1. If he will review the effectiveness of the procedure for tabling money resolutions for private Members’ Bills; and if he will make a statement. 
5. If he will review the effectiveness of the procedure for tabling money resolutions for private Members’ Bills; and if he will make a statement. 
It is the responsibility of the Member in charge of the Bill to make a request to the Government to table any money or Ways and Means motion that may be required in respect of private Members’ Bills that have had a Second Reading. It is the usual but not invariable practice of the Government to accede to such requests.
On Monday, the House adjourned after barely three hours of Government business, so is it not an outrage that the Leader of the House cannot find time to bring to the House important money resolutions on private Members’ Bills, such as that of the hon. Member for St Ives (Andrew George), which would exempt thousands of disabled people from the terrible effects of the Government’s hated bedroom tax?
On the question of Monday’s business, it is right to allocate a full day of debate on the Floor of the House when all stages of a Bill are being considered. It is up to the House if it does not use the full time, but there would be considerable objections if we did not allocate a full day for all stages of a Bill. As I have explained to the House before, the problem with the money resolutions on the Affordable Homes Bill and the European Union (Referendum) Bill is not one of time; there has been no agreement in the coalition about those money resolutions, and that remains the case.

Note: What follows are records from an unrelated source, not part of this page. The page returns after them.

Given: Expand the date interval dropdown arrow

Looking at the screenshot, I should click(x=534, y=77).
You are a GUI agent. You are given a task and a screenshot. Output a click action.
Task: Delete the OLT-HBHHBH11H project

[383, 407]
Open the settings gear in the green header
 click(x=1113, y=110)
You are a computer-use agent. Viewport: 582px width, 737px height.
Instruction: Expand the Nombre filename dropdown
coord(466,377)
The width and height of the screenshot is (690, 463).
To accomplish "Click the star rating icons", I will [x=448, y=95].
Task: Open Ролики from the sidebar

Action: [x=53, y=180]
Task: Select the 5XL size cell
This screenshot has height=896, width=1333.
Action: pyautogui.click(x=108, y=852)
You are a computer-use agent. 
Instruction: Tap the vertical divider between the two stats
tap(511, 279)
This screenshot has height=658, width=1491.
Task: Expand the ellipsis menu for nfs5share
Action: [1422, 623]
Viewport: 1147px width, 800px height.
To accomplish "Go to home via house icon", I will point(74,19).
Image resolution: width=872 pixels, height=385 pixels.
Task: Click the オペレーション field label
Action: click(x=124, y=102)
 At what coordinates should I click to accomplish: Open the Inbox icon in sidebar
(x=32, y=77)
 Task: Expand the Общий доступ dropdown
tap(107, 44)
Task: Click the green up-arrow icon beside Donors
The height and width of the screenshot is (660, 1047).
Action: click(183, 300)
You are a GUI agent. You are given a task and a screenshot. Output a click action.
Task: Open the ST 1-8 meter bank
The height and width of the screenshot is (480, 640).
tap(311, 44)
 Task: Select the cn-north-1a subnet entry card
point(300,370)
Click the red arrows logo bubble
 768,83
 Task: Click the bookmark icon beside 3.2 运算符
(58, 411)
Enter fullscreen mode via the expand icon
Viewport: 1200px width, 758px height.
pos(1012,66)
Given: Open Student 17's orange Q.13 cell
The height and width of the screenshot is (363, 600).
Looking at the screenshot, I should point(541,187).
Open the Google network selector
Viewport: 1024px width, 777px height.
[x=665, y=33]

It is six months since the House voted to back the excellent Bill promoted by my hon. Friend the Member for Eltham (Clive Efford) which would reverse the worst aspects NHS privatisation, yet the Government have failed to bring forward the necessary motion for it to proceed to Committee. Will the Leader of the House listen to the will of the House and the British public, and ensure that it is respected by acting so that the Bill can now proceed to Committee?
There was necessary consideration of whether a money resolution was needed for that Bill. The House authorities have confirmed that no money resolution is needed for the Bill to enter Committee and I have now instructed officials to table the motion that will facilitate the establishment of another Committee so that the Bill can proceed.
As the Leader of the House will be aware, the Procedure Committee recommended, as part of its inquiry into private Members’ Bills procedure, that if a money resolution has not been tabled by a Minister within three weeks of Second Reading, a written ministerial statement should be made setting out the reasons for the delay. Does he think that that would be a sensible change to introduce?
I am certainly aware of that recommendation of the Procedure Committee, and my hon. Friend is right to remind the House of it. There may be a variety of views in the House on it. It is important for Ministers to explain why, in one way or another, when a money resolution is not granted, as I have done for the Bills in question during this Session.
Will my right hon. Friend reflect on the answer that he gave the hon. Member for Bristol East (Kerry McCarthy)? Even if there had been a need for a money resolution for the Bill promoted by the hon. Member for Eltham (Clive Efford), it would have been totally wrong to bring one before the House, because the Bill is based on an utter fallacy and on misinformation, as no privatisation of the health service is planned under this Government.
My right hon. Friend is absolutely right. Were a money resolution required on that or any other Bill, the Government must also have regard, in granting a money resolution, to whether huge expenditure could be involved. It would therefore be irresponsible for any Government to say that they would always grant a money resolution under any circumstances.
Many people will be curious about the answers that the right hon. Gentleman gave to the hon. Member for Bury North (Mr Nuttall) and my hon. Friends, because although the Procedure Committee first published its recommendations on private Members’ Bills on 2 September 2013 and published revised proposals on 24 March 2014, the Government still have not allocated time for the House to debate the report. When will the Government provide that time so that we can drag the private Members’ Bills process into the 21st century?
There are quite a lot of outstanding reports from the Procedure Committee, as the hon. Gentleman knows well. I have been taking stock of them recently, and I certainly intend that a very large proportion of them will be debated in the House shortly, before Dissolution—I will announce in due course in what order—so that consideration can be given to the many changes that the Procedure Committee has recommended.